Provided data START

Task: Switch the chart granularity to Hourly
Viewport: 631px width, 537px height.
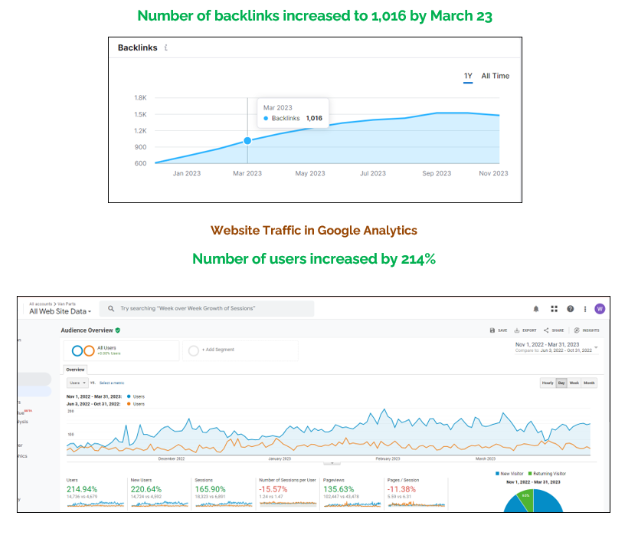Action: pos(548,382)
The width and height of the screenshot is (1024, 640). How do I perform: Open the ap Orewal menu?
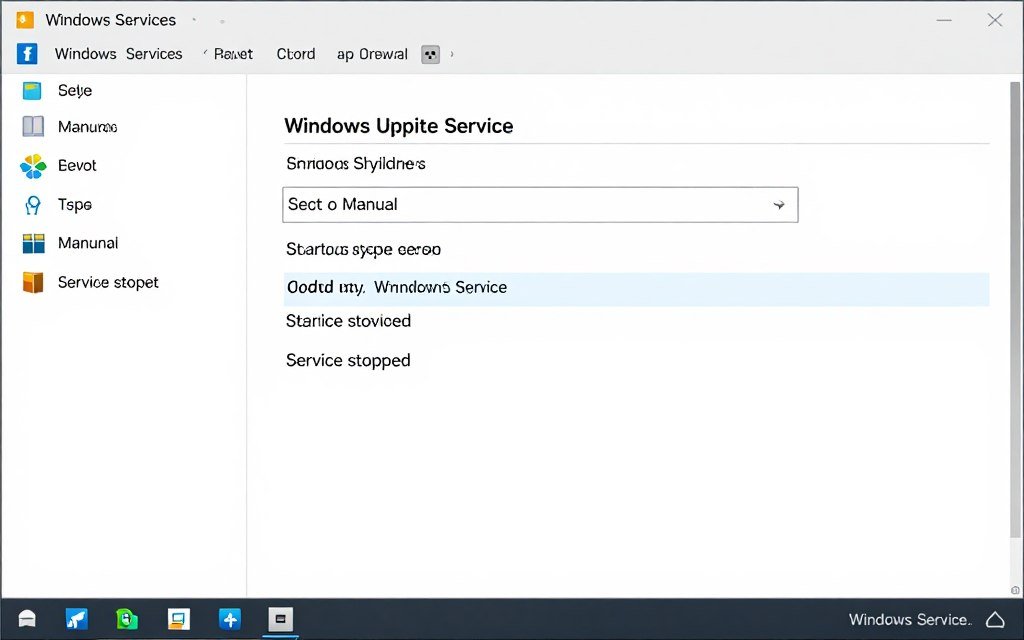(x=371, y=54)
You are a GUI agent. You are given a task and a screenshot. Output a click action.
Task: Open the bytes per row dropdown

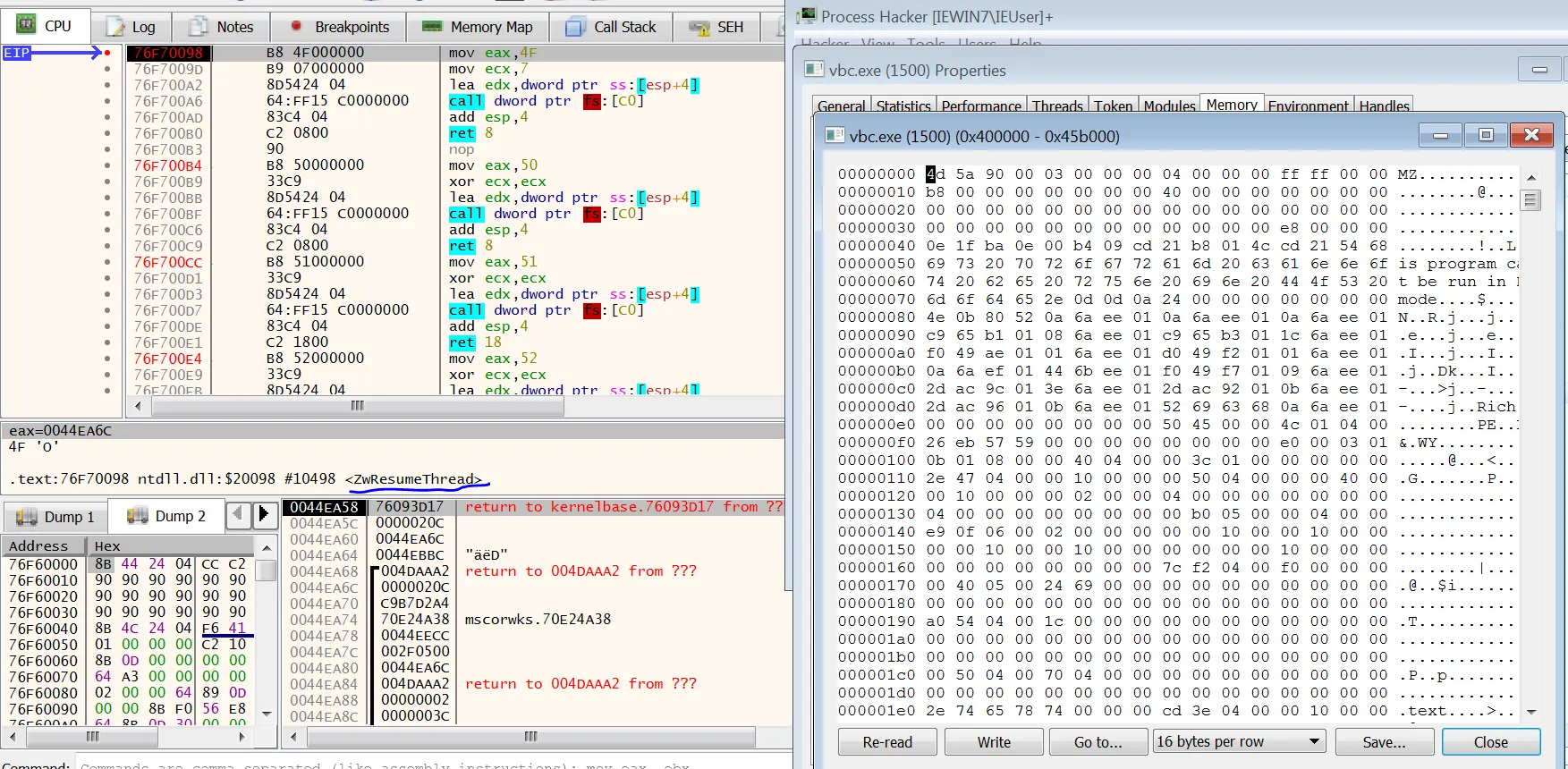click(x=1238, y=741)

Provided data END

Repeat all the material exactly, but keep pictures out of the copy.

> Solution below
Task: Switch the chart granularity to Hourly
Viewport: 631px width, 537px height.
Action: pos(548,382)
The width and height of the screenshot is (1024, 640). How do I perform: Open the ap Orewal menu?
(x=371, y=54)
You are a GUI agent. You are given a task and a screenshot. Output a click action.
Task: Open the bytes per row dropdown

click(x=1238, y=741)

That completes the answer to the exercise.